═════ Teks Bacaan

Dalam diskusi tersebut, salah satu isu utama yang dibahas adalah kebijakan pemerintah pusat yang merekomendasikan kenaikan UMP dan Upah Minimum Kota/Kabupaten (UMK) sebesar 6,5 persen dari tahun sebelumnya.
Kebijakan ini diatur dalam Peraturan Menteri Ketenagakerjaan (Permenaker). Namun, terkait upah minimum sektoral (UMS), Sumarno menilai perlu diskusi lebih lanjut karena kriteria yang diatur dalam Permenaker dinilai kurang spesifik.
“Kami sedang mendalami bagaimana kebijakan UMS dapat diterapkan secara jelas, terutama agar tidak menimbulkan polemik di tingkat sektor usaha,” katanya.
Kenaikan UMP tahun 2025 juga mempertimbangkan data inflasi dan pertumbuhan ekonomi. Menurut Sumarno, angka kenaikan 6,5 persen dianggap sudah mencerminkan kondisi ekonomi terkini.
Kebijakan ini juga diharapkan mampu mengakomodasi kebutuhan pekerja sekaligus menjaga keberlangsungan usaha di Jawa Tengah.
“Kenaikan UMP tidak lepas dari pertimbangan inflasi dan pertumbuhan ekonomi. Kami berupaya menjaga keseimbangan antara aspirasi pekerja dan kemampuan pengusaha,” tambahnya.
Dalam beberapa tahun terakhir, inflasi di Jawa Tengah relatif stabil, namun tekanan biaya hidup tetap menjadi tantangan bagi masyarakat, khususnya buruh. Di sisi lain, pengusaha menghadapi tantangan dari kenaikan biaya produksi dan fluktuasi pasar global.
Sebagai perbandingan, UMP Jawa Tengah tahun 2024 ditetapkan sebesar Rp1.958.169,69. Dengan kenaikan 6,5 persen, UMP 2025 diperkirakan akan meningkat menjadi sekitar Rp2.085.942,53. Namun, angka pastinya baru akan diumumkan resmi pada 11 Desember 2024.

══════════

**Kegiatan 1:** Menurut teks tentang kenaikan UMP Jawa Tengah, mengapa Sumarno menilai upah minimum sektoral (UMS) masih perlu didiskusikan lebih lanjut? Jawablah dalam satu sampai tiga kalimat.
**Kegiatan 2:**
Jawablah pertanyaan berikut berdasarkan teks tentang kenaikan UMP Jawa Tengah.
(a) Berapa persen kenaikan UMP dan UMK yang direkomendasikan pemerintah pusat?
(b) Berapa besar UMP Jawa Tengah yang ditetapkan untuk tahun 2024?
(c) Kapan angka pasti UMP 2025 akan diumumkan secara resmi?
**Kegiatan 3:** Teruskan teks tentang kenaikan UMP Jawa Tengah mulai dari kalimat terakhirnya.

═════ Informasi Terekstraksi

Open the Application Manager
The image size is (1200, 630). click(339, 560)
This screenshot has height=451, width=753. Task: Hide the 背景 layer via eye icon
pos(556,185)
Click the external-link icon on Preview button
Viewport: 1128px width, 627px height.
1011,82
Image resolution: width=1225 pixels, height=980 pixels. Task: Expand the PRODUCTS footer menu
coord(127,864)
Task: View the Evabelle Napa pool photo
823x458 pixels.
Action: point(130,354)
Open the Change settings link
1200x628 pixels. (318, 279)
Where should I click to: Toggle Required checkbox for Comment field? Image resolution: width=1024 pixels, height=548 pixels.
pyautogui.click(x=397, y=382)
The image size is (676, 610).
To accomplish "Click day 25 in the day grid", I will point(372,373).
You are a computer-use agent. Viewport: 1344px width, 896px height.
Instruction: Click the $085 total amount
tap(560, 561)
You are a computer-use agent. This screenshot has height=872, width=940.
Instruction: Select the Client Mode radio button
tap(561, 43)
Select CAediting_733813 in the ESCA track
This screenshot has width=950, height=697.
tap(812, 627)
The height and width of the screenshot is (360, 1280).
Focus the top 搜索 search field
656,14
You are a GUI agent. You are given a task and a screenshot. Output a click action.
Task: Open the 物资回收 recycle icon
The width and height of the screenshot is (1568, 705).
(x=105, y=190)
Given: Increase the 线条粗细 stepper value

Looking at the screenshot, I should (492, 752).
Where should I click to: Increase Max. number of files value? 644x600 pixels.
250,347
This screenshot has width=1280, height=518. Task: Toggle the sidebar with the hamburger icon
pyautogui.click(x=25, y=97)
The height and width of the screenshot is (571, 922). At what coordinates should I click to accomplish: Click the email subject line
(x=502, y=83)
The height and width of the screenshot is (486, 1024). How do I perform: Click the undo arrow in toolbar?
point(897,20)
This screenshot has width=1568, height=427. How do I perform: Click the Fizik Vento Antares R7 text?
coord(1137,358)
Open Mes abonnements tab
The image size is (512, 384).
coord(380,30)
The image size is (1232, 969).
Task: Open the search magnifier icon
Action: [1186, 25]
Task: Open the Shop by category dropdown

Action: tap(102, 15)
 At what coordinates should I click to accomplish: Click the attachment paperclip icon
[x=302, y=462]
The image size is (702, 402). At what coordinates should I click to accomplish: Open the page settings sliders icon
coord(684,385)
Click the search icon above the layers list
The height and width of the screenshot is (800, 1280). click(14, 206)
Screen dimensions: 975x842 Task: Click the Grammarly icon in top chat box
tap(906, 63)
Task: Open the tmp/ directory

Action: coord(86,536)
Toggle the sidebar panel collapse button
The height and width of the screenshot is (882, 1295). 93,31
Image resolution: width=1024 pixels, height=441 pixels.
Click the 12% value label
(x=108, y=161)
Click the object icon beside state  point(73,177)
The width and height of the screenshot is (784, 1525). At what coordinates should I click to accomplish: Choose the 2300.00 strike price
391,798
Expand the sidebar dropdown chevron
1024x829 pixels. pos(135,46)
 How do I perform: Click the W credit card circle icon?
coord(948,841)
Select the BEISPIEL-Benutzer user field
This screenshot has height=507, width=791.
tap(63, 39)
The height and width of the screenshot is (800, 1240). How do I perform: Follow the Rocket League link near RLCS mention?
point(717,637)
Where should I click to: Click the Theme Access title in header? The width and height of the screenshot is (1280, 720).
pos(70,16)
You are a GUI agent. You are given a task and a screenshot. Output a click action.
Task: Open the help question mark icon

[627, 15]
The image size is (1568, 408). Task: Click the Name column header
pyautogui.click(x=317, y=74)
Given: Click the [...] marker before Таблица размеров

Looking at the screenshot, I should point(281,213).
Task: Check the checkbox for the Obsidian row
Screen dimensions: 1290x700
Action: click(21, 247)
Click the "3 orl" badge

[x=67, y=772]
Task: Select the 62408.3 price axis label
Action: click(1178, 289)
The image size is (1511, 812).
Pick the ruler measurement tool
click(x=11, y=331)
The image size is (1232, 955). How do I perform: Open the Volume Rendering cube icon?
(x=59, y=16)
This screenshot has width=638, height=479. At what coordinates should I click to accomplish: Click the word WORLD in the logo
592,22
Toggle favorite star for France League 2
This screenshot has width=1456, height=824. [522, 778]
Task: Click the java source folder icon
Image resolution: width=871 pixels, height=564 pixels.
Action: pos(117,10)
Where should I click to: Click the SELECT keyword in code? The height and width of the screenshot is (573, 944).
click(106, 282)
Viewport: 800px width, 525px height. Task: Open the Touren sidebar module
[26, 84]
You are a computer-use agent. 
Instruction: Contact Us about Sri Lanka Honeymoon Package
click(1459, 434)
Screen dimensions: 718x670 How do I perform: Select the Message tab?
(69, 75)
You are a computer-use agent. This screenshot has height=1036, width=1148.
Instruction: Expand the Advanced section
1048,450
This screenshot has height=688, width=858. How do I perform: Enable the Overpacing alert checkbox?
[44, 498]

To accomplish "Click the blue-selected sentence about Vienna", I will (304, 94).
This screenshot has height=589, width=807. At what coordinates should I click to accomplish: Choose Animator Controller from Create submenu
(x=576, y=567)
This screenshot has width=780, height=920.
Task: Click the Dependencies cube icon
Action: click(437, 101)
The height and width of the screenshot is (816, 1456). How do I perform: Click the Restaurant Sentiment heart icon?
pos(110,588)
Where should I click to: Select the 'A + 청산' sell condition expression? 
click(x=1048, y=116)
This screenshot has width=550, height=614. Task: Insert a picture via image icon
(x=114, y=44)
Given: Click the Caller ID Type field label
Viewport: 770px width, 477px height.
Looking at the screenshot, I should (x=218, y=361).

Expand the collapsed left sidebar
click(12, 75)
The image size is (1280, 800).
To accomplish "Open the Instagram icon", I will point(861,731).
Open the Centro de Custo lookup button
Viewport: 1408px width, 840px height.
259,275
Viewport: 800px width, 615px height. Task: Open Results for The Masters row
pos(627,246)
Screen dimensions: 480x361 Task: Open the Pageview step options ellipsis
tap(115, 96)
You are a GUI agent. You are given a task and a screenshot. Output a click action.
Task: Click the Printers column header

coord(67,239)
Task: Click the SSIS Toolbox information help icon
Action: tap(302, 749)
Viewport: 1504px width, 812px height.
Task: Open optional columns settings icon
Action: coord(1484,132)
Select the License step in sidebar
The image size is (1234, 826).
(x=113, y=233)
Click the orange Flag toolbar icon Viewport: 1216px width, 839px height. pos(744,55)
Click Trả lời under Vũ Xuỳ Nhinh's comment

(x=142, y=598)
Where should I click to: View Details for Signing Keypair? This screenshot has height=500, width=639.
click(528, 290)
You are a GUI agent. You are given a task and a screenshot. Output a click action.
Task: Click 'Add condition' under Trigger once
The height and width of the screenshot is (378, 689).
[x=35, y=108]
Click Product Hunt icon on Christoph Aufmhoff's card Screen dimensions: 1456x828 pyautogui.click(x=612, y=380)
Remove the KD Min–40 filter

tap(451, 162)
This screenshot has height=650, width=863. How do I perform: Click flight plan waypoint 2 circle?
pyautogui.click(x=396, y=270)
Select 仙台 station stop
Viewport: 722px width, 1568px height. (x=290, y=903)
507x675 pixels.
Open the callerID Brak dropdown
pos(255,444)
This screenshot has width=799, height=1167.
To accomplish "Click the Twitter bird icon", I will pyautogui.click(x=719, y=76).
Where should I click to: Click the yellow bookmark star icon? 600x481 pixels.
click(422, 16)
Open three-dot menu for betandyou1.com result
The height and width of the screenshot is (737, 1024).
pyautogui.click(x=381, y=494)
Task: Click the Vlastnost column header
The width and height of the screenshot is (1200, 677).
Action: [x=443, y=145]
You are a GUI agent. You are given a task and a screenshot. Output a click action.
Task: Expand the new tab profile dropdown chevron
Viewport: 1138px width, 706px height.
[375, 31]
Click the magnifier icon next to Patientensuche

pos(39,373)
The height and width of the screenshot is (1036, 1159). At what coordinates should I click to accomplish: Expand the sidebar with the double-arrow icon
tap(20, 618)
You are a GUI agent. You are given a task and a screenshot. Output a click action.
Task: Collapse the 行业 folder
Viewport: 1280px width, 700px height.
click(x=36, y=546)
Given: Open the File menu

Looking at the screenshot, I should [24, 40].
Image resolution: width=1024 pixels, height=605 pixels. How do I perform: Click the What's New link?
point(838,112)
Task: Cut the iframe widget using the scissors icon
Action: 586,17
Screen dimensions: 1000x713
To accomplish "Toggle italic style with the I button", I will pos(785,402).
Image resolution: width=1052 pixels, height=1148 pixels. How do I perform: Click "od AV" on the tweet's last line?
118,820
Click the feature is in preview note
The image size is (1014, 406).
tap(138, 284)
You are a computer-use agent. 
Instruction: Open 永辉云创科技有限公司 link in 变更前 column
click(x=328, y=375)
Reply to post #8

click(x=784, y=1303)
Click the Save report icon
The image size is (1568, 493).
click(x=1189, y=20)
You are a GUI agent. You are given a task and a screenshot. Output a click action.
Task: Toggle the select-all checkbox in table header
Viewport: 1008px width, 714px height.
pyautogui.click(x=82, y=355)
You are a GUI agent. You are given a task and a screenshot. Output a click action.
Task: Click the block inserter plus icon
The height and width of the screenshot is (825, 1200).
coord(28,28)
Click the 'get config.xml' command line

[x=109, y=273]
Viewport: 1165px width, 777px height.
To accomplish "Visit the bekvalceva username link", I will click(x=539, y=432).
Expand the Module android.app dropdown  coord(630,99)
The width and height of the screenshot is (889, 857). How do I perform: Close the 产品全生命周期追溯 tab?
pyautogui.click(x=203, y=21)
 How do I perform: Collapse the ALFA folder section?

══════════

**Kotak Jawaban 1:** Sumarno menilai UMS masih perlu didiskusikan lebih lanjut karena kriteria UMS yang diatur dalam Permenaker dinilai kurang spesifik. Pihaknya ingin kebijakan UMS dapat diterapkan secara jelas agar tidak menimbulkan polemik di tingkat sektor usaha.

**Kotak Jawaban 2:**
(a) Kenaikannya sebesar 6,5 persen dari tahun sebelumnya.
(b) Besarnya Rp1.958.169,69.
(c) Angka pastinya akan diumumkan pada 11 Desember 2024.

**Kotak Jawaban 3:**
Proyeksi ini menimbulkan berbagai tanggapan dari para pihak yang terlibat. Bagi kalangan buruh, kenaikan ini dianggap masih belum cukup untuk memenuhi kebutuhan hidup layak. Sebaliknya, bagi sebagian pengusaha, kenaikan ini dinilai bisa membebani operasional usaha, terutama di sektor usaha kecil dan menengah.
Salah satu perwakilan buruh yang ikut dalam diskusi, Ahmad Fauzi, mengungkapkan harapannya agar pemerintah lebih berpihak kepada pekerja. “Kami berharap kenaikan UMP benar-benar mencerminkan kebutuhan riil pekerja, bukan hanya angka di atas kertas,” ujar Fauzi.
Di sisi lain, perwakilan pengusaha, Hendri Setiawan, menekankan pentingnya kompromi. “Kami mendukung kenaikan yang wajar, tetapi juga berharap pemerintah memahami kondisi pengusaha, terutama yang masih mencoba pulih dari dampak pandemi,” katanya.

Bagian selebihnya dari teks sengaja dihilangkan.